在下面的示例中,生成器将永远流式传输响应,直到客户端断开连接,然后它会打印出已被取消并退出。将此代码保存在 stream.py 中并运行它
import asyncio
import time
from typing import AsyncGenerator
import requests
from starlette.responses import StreamingResponse
from starlette.requests import Request
from ray import serve
@serve.deployment
class StreamingResponder:
async def generate_forever(self) -> AsyncGenerator[str, None]:
try:
i = 0
while True:
yield str(i)
i += 1
await asyncio.sleep(0.1)
except asyncio.CancelledError:
print("Cancelled! Exiting.")
def __call__(self, request: Request) -> StreamingResponse:
gen = self.generate_forever()
return StreamingResponse(gen, status_code=200, media_type="text/plain")

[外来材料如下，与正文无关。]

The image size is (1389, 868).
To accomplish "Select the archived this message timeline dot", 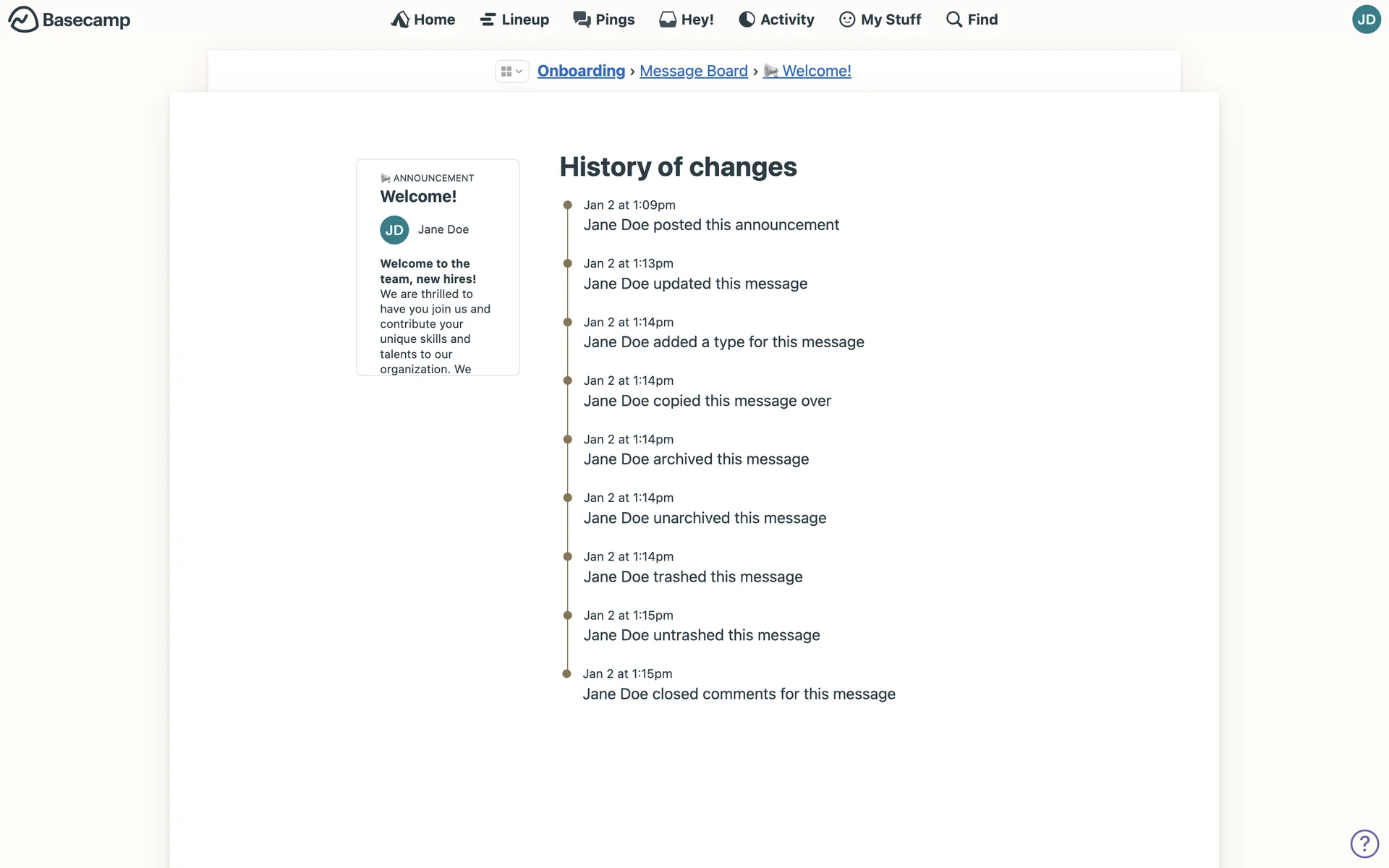I will [568, 440].
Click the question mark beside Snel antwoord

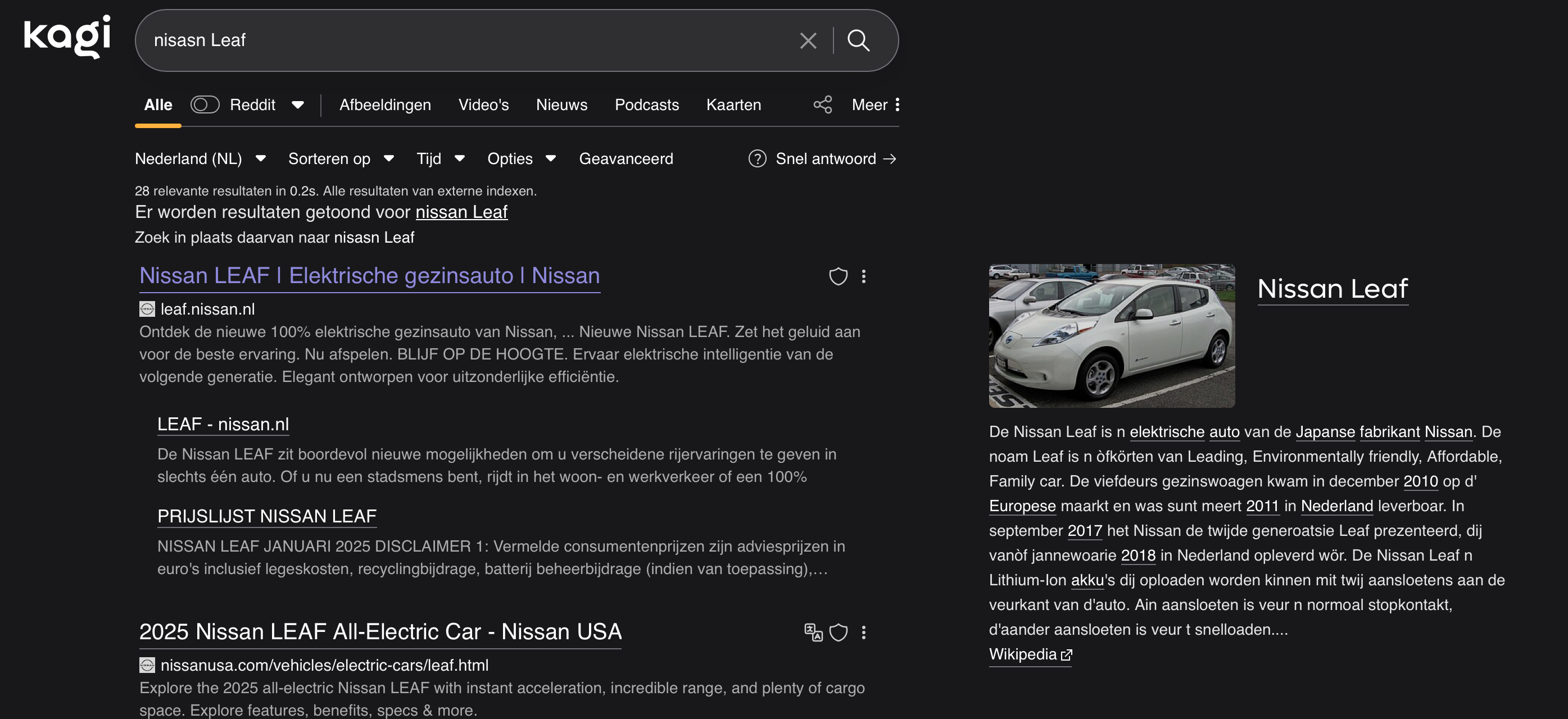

serve.run(StreamingResponder.bind())
r = requests.get("https://:8000?max=10", stream=True)
start = time.time()
r.raise_for_status()
for i, chunk in enumerate(r.iter_content(chunk_size=None, decode_unicode=True)):
print(f"Got result {round(time.time()-start, 1)}s after start: '{chunk}'")
if i == 10:
print("Client disconnecting")
break
$ python stream.py
[2023-07-10 16:08:41] INFO ray._private.worker::Started a local Ray instance. View the dashboard at http://127.0.0.1:8265
(ServeController pid=50801) INFO 2023-07-10 16:08:42,296 controller 40401 deployment_state.py:1259 - Deploying new version of deployment default_StreamingResponder.
(ProxyActor pid=50803) INFO: Started server process [50803]
(ServeController pid=50805) INFO 2023-07-10 16:08:42,963 controller 50805 deployment_state.py:1586 - Adding 1 replica to deployment default_StreamingResponder.
Got result 0.0s after start: '0'
Got result 0.1s after start: '1'
Got result 0.2s after start: '2'
Got result 0.3s after start: '3'
Got result 0.4s after start: '4'
Got result 0.5s after start: '5'
Got result 0.6s after start: '6'
Got result 0.7s after start: '7'
Got result 0.8s after start: '8'
Got result 0.9s after start: '9'
Got result 1.0s after start: '10'
Client disconnecting
(ServeReplica:default_StreamingResponder pid=50842) Cancelled! Exiting.
(ServeReplica:default_StreamingResponder pid=50842) INFO 2023-07-10 16:08:45,756 default_StreamingResponder default_StreamingResponder#cmpnmF ahteNDQSWx / default replica.py:691 - __CALL__ OK 1019.1ms
设置保活超时#
Serve 在内部使用 Uvicorn HTTP 服务器来处理 HTTP 请求。默认情况下,Uvicorn 在请求之间将 HTTP 连接保持打开状态 5 秒。通过在 Serve 配置文件中的 http_options 字段设置 keep_alive_timeout_s 来修改保活超时。此配置对您的 Ray 集群是全局的,您无法在运行时更新它。您也可以设置 RAY_SERVE_HTTP_KEEP_ALIVE_TIMEOUT_S 环境变量来设置保活超时。如果同时设置了 RAY_SERVE_HTTP_KEEP_ALIVE_TIMEOUT_S 和 keep_alive_timeout_s,则 RAY_SERVE_HTTP_KEEP_ALIVE_TIMEOUT_S 具有更高的优先级。有关更多信息,请参阅 Uvicorn 的保活超时 指南。